_Problem description:_
Using the listing below, retype exactly the lines starting at the one with "Resources (11, 2487)" and ending at the one with "Add-on Services (15, 2409)", and include both.

□ □ □ □ □ □ □

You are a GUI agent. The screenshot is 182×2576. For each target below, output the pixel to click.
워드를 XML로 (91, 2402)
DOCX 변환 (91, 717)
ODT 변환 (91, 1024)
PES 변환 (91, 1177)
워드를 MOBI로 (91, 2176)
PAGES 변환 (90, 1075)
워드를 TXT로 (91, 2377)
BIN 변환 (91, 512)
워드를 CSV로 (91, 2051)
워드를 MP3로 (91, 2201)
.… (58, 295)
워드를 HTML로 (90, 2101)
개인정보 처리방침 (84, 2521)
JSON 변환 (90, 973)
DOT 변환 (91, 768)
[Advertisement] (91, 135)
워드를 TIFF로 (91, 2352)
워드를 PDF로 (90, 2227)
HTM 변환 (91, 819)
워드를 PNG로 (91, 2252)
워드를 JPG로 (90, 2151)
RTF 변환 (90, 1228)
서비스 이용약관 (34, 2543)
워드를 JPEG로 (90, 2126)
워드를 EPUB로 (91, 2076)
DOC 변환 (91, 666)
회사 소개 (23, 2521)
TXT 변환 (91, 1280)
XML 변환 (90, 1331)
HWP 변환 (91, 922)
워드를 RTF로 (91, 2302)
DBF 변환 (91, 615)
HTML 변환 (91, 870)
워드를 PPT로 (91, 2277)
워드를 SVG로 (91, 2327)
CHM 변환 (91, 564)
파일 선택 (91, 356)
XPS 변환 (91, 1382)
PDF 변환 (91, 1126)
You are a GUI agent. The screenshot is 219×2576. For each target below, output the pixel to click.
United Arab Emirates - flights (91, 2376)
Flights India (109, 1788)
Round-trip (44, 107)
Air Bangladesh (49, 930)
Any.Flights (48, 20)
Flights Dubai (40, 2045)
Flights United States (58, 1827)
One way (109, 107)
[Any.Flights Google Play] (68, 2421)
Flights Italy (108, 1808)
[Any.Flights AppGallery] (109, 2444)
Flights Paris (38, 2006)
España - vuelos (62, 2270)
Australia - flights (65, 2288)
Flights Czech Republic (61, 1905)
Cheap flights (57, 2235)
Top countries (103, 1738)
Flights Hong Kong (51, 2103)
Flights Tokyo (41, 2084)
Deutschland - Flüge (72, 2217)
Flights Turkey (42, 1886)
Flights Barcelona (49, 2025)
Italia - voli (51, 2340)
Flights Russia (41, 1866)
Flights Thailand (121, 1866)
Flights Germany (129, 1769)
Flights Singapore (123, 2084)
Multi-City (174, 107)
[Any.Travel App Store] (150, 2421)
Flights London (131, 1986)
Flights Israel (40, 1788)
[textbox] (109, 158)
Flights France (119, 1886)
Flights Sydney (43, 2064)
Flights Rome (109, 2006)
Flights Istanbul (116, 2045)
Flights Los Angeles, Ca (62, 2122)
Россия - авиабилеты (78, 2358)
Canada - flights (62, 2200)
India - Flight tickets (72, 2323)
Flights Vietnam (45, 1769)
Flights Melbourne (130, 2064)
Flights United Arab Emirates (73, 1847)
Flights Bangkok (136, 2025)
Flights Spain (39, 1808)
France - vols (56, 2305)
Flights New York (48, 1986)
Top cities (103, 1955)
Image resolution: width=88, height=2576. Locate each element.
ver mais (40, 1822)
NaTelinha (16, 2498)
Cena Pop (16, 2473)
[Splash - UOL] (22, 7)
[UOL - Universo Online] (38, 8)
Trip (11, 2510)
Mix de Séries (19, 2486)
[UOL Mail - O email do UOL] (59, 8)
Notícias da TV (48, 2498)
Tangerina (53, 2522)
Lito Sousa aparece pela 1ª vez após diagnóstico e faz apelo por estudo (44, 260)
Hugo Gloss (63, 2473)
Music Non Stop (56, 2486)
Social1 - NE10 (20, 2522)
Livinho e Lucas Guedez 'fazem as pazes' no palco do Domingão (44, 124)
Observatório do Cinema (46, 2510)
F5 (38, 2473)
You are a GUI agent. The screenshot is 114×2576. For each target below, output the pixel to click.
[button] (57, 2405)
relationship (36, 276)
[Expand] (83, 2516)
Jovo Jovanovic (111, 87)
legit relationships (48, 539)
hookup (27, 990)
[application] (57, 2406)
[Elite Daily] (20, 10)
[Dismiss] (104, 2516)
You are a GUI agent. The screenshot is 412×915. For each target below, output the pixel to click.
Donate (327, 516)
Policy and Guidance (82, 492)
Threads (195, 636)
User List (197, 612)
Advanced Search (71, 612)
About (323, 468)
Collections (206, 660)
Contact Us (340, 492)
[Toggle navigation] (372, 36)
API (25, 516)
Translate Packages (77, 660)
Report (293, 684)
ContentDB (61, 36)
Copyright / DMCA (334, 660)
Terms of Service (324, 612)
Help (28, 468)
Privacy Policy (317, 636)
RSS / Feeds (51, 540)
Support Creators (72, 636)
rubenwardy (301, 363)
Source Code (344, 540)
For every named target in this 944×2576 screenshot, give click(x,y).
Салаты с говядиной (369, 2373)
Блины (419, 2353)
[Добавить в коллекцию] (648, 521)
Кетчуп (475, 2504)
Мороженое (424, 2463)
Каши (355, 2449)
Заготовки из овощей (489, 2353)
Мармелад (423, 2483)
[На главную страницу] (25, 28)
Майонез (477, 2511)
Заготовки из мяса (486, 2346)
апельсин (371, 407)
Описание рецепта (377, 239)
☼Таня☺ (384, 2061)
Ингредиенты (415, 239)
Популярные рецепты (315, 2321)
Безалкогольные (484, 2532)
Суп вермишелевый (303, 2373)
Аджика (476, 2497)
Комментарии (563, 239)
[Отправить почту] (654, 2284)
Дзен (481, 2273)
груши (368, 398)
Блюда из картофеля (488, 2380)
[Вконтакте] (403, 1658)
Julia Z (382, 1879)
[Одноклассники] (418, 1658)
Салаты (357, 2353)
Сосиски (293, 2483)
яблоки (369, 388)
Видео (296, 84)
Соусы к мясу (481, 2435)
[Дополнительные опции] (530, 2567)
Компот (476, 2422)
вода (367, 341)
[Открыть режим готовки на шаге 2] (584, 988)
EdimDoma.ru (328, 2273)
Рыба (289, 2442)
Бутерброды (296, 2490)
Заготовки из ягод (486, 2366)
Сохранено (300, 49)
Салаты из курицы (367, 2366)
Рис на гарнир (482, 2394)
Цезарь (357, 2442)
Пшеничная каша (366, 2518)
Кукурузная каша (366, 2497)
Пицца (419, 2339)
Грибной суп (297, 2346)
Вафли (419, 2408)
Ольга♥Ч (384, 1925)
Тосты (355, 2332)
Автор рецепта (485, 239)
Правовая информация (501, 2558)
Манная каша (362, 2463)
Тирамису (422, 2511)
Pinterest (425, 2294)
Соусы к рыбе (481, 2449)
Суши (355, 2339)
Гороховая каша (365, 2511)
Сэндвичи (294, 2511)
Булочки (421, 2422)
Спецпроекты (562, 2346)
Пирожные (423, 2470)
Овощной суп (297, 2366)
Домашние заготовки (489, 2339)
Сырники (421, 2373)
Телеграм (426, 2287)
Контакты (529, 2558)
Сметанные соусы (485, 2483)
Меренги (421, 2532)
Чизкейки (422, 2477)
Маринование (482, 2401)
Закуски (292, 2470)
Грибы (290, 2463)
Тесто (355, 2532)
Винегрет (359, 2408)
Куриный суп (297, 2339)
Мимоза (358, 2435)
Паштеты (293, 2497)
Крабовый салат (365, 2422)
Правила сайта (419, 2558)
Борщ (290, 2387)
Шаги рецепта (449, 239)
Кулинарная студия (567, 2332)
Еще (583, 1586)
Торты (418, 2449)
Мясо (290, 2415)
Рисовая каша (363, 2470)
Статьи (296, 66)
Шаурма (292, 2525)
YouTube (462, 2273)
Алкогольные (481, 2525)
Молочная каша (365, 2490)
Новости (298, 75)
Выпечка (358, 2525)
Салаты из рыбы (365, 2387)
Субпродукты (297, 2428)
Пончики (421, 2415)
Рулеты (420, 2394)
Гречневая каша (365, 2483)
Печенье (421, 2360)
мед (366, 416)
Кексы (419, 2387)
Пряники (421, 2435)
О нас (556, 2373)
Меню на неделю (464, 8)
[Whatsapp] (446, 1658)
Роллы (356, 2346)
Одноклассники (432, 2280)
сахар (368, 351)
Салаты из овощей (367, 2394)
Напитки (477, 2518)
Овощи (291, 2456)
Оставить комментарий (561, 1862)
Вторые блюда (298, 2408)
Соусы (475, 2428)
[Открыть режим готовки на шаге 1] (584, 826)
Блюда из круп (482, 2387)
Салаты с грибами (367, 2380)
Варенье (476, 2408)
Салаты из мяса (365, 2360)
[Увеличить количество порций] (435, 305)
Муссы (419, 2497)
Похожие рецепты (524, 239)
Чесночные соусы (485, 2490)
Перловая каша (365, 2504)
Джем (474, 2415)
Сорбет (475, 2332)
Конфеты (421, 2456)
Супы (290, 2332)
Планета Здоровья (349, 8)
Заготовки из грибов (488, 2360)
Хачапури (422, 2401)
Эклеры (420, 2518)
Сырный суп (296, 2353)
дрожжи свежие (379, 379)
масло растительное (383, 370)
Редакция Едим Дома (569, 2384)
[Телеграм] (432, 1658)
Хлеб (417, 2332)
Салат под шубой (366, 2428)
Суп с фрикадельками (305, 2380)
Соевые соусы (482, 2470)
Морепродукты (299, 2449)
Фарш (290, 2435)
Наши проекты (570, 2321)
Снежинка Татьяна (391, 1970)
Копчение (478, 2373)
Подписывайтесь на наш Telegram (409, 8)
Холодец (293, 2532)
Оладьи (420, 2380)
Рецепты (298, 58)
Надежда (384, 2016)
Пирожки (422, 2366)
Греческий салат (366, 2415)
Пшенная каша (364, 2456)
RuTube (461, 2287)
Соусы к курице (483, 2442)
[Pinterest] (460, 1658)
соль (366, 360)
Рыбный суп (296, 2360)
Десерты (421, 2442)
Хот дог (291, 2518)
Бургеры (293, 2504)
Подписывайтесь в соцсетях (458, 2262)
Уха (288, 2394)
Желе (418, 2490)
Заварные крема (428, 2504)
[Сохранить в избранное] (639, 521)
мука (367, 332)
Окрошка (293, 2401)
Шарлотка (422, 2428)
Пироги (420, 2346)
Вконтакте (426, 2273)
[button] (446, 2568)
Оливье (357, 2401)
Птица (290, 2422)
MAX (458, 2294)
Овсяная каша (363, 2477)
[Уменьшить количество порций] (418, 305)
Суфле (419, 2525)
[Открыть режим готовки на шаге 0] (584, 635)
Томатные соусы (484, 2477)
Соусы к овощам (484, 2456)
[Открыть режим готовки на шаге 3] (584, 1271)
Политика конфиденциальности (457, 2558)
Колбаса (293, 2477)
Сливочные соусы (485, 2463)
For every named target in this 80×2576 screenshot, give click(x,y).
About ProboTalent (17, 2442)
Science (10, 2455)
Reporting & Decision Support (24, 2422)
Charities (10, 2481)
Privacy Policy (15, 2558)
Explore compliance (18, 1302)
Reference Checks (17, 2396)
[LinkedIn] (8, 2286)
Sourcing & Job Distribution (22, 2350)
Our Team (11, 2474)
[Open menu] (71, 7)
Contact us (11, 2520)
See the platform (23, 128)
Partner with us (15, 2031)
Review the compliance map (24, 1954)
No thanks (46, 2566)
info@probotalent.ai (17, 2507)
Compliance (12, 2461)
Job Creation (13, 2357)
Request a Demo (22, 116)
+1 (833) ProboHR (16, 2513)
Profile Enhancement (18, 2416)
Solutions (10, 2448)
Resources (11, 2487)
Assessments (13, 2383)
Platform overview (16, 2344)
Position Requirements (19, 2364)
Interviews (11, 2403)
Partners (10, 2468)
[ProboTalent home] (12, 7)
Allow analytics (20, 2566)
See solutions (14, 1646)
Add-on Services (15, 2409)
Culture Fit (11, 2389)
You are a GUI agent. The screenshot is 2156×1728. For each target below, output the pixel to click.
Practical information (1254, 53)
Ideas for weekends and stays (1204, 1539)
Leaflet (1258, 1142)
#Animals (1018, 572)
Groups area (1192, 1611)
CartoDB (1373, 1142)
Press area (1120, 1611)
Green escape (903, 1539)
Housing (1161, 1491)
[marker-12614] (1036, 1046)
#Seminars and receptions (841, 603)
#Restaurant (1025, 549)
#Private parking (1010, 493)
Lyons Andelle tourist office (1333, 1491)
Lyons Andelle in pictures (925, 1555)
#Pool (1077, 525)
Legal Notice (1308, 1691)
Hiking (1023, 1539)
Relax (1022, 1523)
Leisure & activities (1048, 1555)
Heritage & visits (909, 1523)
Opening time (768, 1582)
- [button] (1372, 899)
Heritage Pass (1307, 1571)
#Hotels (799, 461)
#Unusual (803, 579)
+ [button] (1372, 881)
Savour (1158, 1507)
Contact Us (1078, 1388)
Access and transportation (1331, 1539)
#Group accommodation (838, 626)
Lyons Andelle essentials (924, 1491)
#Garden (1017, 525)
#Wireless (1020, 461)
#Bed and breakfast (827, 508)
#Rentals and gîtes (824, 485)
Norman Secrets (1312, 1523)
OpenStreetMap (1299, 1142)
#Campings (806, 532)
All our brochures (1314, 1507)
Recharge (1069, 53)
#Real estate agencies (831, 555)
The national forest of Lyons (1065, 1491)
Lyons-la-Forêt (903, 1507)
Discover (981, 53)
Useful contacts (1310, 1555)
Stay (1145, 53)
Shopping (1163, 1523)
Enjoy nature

□ □ □ □ □ □ □

_Finished task:_
Resources (11, 2487)
Assessments (13, 2383)
Platform overview (16, 2344)
Position Requirements (19, 2364)
Interviews (11, 2403)
Partners (10, 2468)
[ProboTalent home] (12, 7)
Allow analytics (20, 2566)
See solutions (14, 1646)
Add-on Services (15, 2409)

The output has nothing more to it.